** Work to be completed **
Revise each of the rows below by replacing "checkbox" with "tick box" and leaving everything else unchanged. Omit the pictures from your answer.

** Data to process **
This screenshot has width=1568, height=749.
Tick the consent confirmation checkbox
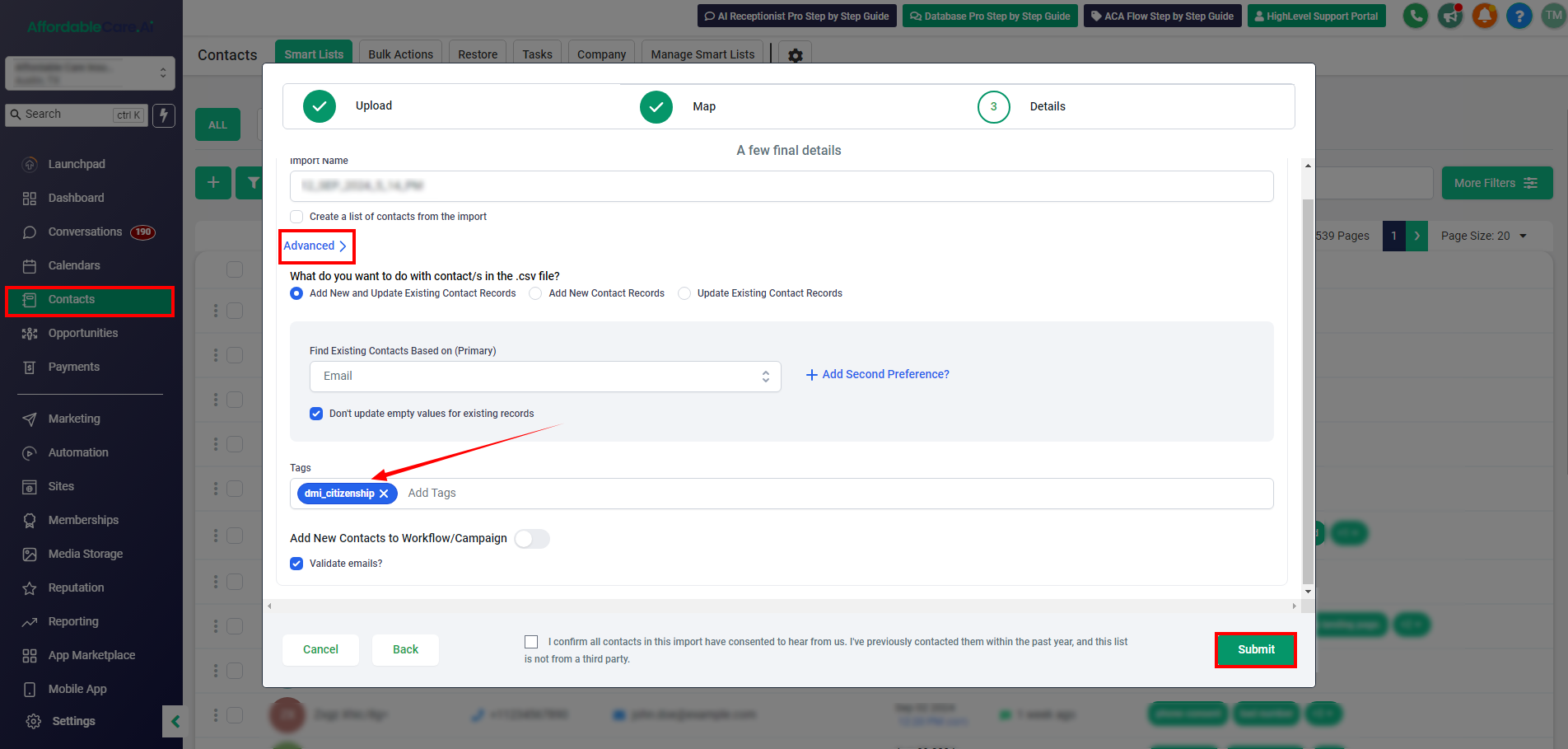(x=531, y=642)
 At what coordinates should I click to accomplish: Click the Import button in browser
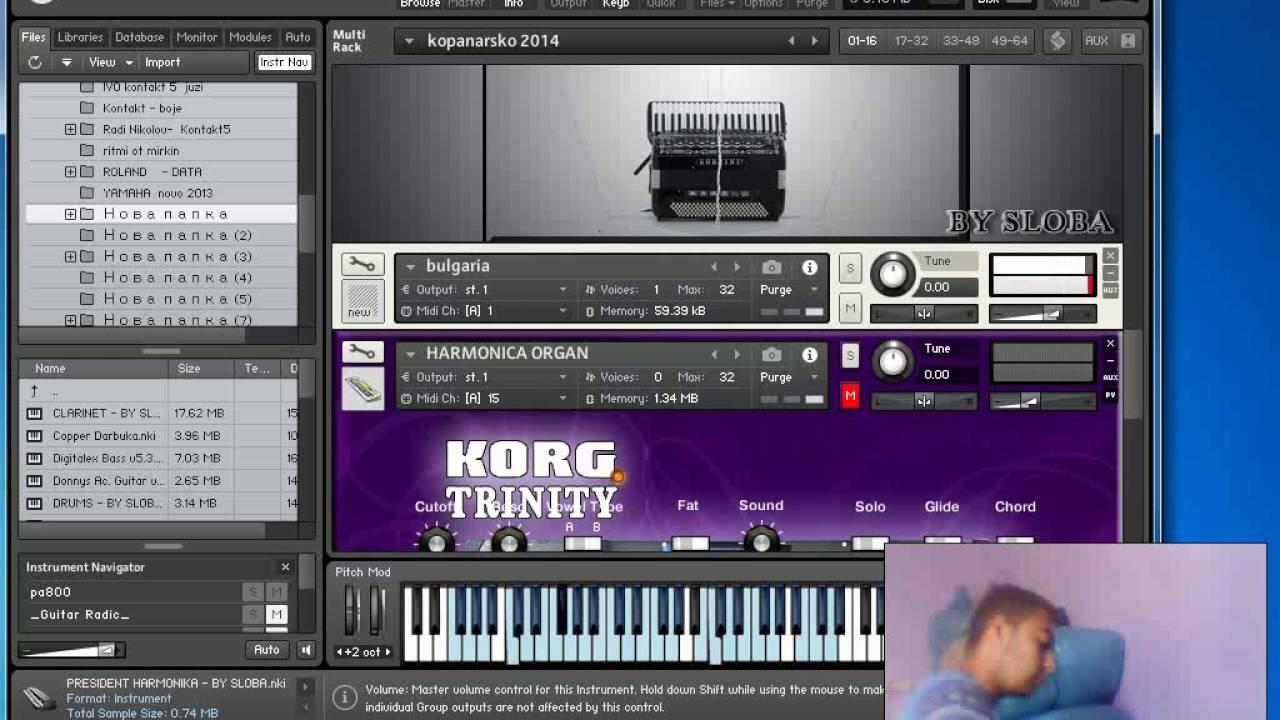162,62
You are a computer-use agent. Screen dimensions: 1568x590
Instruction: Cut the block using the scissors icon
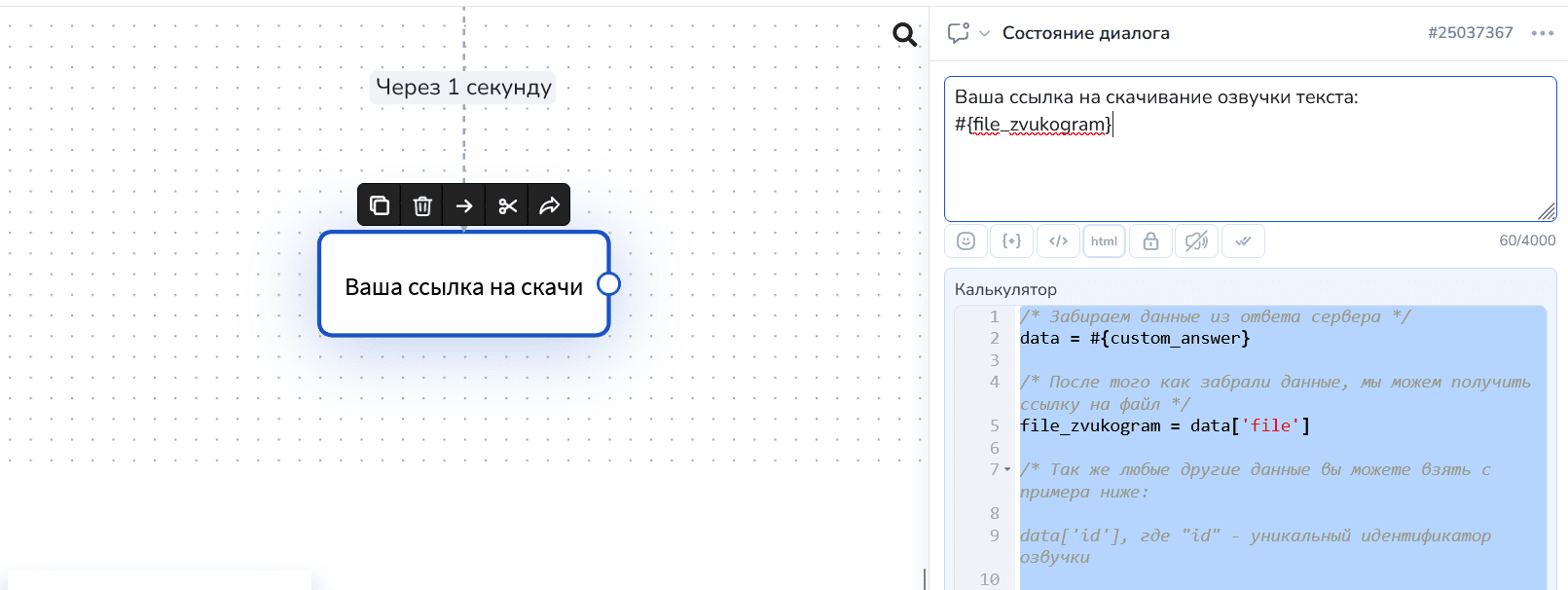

** Result of this task **
This screenshot has width=1568, height=749.
Tick the consent confirmation tick box
(x=531, y=642)
 At what coordinates should I click to accomplish: Click the Import button in browser
162,62
You are a computer-use agent. Screen dimensions: 1568x590
Instruction: Cut the block using the scissors icon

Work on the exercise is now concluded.